▶ _Page extract_:
'''
If the Republicans are trying to ‘de-fund’ the government, they’re doing a piss-poor job of it. The total amount of federal spending is increasing year by year, and defense spending is only a fraction of the increase. The vast majority of the increases are in social spending.
If anything, I wish Mr. Frank were right. The size and scope of government has done little to rectify the problems of America. In fact, it’s never in the interest of a government bureaucrat to solve a problem. If problems are solved, they are no longer needed. So government is always looking for more "problems" to solve – which is why the federal government continues to grow at an alarming rate.
The faith of liberals in government is based on the irrational idea that government is somehow more morally pure than the free market. That the free market is the domain of ‘robber barons’ and that government somehow is free from self-interest and outright greed. Throughout history, this utopian notion has never once been proven to be true. Government is no less self-interested than the free market. Unlike the market, however, government is not under the pressures of efficiency, competition, or responsiveness. Government programs are rarely held to account for their success or failure. In fact, even if a government program is an abject failure, there’s always a constituency willing to fight to the death to ensure it goes on. The idea of reform rarely touches the darkest recesses of the federal bureaucracy, which is why we still pay a phone tax designed to pay for the Spanish-American War.
This is a system in which the efforts of millions of working Americans go to pay for a system where failure is rewarded as much as success and sometimes more, where responsibility is rarely exercised, and which even those with the best of intentions quickly find themselves mired in a sea of incompetence and red tape.
The reason why liberals fight so hard for these programs is not because they do good. Whether or not they do seems to be largely immaterial, and despite years of expanding welfare states there appears to be no end to the cries of ‘unfairness!’ and ‘exploitation!’ from the nation’s chattering classes. If every person in America lived in mansions, eat caviar, and weighed 300 pounds there would be those who would point out that the ‘rich’ have slightly bigger mansions, get to eat imported caviar rather than domestic, and weight a few pounds more. Chances are they’d get a nice government agency to do something about it.
'''
▶ _Work to do_:
A. For each statement, say yes or no based on the piece on government spending, and quote the words from it that settle the answer: (i) Defense spending makes up most of the rise in federal spending. (ii) Government programs are rarely held to account for their success or failure. (iii) A phone tax still in place was meant to pay for the Civil War.
B. Echo the piece on government spending from "This is a system" up to and including "and red tape.".
The rows after this point come from a separate source.

▶ _Listing_:
'''
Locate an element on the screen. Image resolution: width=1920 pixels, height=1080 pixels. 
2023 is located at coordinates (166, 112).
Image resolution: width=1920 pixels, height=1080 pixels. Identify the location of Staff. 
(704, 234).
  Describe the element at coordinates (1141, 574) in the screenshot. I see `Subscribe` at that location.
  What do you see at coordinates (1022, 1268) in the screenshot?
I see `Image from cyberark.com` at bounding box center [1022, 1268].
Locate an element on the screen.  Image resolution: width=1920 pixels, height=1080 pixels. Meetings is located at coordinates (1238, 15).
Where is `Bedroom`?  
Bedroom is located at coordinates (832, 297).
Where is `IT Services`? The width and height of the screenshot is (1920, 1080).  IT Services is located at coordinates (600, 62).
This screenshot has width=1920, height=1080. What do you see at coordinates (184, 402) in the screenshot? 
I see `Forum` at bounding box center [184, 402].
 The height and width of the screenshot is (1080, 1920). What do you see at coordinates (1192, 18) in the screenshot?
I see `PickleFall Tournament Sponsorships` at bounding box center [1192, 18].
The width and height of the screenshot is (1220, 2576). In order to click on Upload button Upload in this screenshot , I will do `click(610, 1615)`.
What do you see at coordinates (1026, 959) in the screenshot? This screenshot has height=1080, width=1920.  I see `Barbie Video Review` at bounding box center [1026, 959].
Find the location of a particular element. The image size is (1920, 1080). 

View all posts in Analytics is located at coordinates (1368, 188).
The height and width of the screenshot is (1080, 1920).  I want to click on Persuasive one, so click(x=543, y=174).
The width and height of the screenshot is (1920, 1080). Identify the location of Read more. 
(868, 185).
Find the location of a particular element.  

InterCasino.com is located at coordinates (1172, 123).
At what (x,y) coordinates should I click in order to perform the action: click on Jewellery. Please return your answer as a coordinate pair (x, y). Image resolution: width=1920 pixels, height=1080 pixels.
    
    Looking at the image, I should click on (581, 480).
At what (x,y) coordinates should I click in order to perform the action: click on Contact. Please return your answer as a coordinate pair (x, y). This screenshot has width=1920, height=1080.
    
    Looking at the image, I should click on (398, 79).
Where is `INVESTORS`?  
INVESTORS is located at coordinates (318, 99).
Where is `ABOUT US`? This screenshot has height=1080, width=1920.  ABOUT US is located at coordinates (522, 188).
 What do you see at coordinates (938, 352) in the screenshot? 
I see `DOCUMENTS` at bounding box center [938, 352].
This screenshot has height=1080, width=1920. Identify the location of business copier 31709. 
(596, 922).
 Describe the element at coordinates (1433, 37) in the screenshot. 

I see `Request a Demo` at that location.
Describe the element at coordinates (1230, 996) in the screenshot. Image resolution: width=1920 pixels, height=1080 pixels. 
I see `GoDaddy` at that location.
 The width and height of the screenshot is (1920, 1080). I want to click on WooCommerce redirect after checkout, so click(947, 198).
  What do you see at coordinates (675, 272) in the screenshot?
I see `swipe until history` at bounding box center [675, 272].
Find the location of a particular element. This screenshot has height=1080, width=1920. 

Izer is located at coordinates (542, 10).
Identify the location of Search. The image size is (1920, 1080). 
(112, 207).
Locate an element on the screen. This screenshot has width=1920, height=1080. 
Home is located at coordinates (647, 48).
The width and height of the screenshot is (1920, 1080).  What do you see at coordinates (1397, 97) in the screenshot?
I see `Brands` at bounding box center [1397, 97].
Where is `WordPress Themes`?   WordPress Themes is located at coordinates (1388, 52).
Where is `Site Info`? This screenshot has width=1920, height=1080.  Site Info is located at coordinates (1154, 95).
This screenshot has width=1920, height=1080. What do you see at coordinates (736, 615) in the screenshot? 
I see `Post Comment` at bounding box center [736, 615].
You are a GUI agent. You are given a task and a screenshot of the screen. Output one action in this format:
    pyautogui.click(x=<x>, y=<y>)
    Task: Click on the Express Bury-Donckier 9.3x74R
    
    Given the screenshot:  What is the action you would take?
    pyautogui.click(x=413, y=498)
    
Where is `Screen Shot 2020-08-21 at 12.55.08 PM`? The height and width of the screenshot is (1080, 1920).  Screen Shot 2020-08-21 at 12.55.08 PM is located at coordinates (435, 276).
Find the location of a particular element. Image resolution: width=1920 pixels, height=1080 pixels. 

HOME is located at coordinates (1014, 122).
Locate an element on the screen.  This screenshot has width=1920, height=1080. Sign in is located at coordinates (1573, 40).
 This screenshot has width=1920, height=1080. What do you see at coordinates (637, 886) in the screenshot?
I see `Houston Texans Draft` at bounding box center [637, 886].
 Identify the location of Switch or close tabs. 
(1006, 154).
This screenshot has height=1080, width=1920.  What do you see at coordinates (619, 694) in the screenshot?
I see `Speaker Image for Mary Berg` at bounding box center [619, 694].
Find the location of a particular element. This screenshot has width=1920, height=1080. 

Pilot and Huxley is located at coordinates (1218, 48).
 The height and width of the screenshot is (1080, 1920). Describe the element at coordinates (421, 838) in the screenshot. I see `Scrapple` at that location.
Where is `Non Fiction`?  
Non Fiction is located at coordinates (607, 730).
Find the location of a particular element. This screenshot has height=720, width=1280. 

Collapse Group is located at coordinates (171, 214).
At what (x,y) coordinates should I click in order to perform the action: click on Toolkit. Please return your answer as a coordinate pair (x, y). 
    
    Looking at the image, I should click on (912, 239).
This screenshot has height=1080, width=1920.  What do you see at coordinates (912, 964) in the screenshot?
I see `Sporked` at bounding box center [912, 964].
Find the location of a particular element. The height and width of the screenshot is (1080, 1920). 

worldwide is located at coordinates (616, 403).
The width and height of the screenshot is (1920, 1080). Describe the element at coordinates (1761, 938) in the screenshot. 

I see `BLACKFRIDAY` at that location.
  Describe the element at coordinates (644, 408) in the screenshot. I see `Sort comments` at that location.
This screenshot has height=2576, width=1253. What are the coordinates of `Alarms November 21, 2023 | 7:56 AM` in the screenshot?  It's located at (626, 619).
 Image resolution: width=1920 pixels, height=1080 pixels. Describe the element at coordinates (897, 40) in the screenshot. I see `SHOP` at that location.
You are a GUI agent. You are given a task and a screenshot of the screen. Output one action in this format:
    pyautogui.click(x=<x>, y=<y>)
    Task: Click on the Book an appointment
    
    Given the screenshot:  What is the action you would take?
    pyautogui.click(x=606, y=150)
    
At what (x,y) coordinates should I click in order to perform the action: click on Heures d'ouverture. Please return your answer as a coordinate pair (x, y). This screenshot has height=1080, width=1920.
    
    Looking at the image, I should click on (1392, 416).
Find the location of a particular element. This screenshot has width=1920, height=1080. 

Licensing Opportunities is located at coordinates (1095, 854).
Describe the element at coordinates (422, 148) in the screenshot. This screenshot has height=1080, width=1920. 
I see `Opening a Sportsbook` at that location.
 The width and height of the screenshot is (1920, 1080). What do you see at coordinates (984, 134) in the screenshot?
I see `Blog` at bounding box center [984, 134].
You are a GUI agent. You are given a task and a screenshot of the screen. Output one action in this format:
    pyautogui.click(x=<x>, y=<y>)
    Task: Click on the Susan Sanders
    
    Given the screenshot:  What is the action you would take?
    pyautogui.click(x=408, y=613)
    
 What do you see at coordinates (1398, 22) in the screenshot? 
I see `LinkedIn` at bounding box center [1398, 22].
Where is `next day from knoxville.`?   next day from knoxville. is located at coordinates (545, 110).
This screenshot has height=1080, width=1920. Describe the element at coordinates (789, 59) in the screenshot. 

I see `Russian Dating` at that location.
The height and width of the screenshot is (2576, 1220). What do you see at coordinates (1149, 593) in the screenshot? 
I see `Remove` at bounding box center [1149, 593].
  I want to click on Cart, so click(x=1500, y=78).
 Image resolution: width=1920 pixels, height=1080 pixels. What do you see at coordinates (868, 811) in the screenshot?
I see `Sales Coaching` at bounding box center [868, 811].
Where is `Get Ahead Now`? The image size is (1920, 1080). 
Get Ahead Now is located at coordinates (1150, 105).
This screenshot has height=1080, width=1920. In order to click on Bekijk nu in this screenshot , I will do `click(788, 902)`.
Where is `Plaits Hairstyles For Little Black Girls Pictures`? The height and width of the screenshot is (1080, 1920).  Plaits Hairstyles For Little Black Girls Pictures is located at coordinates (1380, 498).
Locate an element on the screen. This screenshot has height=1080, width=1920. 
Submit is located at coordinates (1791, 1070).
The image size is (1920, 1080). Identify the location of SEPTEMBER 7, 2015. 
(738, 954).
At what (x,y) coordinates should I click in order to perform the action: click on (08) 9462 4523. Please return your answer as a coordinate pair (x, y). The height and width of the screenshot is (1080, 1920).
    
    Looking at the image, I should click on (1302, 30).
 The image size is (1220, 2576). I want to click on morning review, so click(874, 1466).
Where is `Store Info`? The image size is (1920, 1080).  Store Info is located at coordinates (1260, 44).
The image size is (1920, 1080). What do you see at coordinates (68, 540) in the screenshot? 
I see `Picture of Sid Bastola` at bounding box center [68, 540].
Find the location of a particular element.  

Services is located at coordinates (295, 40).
'''
▶ _Results by task_:
A.
(i) No: "defense spending is only a fraction of the increase"
(ii) Yes: "Government programs are rarely held to account for their success or failure."
(iii) No: "we still pay a phone tax designed to pay for the Spanish-American War"

B.
This is a system in which the efforts of millions of working Americans go to pay for a system where failure is rewarded as much as success and sometimes more, where responsibility is rarely exercised, and which even those with the best of intentions quickly find themselves mired in a sea of incompetence and red tape.